* BEGIN RECORDS SHOWN *
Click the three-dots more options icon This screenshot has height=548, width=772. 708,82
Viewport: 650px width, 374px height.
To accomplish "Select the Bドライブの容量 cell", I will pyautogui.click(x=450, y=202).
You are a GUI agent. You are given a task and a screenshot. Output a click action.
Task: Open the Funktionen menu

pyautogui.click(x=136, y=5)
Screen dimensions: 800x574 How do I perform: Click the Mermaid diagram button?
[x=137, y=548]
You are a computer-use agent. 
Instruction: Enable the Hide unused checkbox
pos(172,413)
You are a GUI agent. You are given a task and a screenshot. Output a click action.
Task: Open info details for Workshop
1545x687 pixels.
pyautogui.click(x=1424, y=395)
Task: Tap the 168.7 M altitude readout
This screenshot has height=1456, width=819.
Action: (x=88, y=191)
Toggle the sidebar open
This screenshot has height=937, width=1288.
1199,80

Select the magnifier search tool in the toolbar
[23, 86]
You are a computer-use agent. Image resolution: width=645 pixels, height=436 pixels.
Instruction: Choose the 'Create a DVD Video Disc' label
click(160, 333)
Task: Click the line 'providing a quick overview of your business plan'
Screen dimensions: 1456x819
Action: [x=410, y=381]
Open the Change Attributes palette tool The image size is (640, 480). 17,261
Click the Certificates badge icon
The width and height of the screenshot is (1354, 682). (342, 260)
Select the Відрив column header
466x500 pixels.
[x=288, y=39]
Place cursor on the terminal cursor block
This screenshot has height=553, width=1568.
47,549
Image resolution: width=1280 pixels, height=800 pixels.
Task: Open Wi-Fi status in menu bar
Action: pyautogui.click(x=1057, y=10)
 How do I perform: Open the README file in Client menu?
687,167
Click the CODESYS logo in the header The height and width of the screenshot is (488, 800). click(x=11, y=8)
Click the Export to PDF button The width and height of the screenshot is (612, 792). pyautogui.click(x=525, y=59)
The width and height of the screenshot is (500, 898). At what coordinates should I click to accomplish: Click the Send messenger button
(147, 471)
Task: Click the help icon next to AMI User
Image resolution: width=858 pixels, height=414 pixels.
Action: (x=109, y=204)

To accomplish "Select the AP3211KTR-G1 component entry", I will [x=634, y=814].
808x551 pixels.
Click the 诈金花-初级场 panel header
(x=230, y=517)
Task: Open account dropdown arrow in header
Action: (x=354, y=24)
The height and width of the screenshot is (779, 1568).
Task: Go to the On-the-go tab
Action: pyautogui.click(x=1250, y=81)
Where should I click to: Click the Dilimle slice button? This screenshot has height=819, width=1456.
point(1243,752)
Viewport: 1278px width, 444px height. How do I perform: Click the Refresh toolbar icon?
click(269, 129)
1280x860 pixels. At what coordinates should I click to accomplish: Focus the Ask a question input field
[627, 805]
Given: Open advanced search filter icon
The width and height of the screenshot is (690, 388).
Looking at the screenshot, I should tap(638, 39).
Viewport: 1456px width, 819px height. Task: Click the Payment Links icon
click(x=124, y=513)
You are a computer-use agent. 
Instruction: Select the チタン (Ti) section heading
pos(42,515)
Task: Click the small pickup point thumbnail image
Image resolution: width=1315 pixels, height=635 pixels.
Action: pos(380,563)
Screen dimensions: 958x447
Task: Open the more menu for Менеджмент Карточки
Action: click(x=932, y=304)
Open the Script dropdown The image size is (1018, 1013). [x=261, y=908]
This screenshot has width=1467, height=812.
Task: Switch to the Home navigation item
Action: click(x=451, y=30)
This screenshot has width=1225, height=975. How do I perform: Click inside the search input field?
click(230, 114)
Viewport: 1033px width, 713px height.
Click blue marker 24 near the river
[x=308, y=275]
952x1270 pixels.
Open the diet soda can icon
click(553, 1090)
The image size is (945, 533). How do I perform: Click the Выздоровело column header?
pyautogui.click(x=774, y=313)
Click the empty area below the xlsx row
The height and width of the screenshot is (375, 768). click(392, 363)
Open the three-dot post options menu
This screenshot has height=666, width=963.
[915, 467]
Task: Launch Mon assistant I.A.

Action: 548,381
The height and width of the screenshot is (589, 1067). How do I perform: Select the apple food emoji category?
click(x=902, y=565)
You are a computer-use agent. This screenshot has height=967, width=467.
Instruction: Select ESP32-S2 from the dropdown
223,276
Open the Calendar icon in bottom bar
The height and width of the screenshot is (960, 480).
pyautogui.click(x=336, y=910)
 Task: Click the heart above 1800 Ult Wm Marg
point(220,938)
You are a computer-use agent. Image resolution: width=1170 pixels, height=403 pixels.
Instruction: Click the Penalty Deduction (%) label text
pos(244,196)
* END RECORDS SHOWN *
§ WHAT YOU NEED TO DO: Find every line in the records above that contains the string "three", matching case exactly, and copy each of those lines.

§ PROBLEM SOLUTION:
Click the three-dots more options icon This screenshot has height=548, width=772. 708,82
Open the three-dot post options menu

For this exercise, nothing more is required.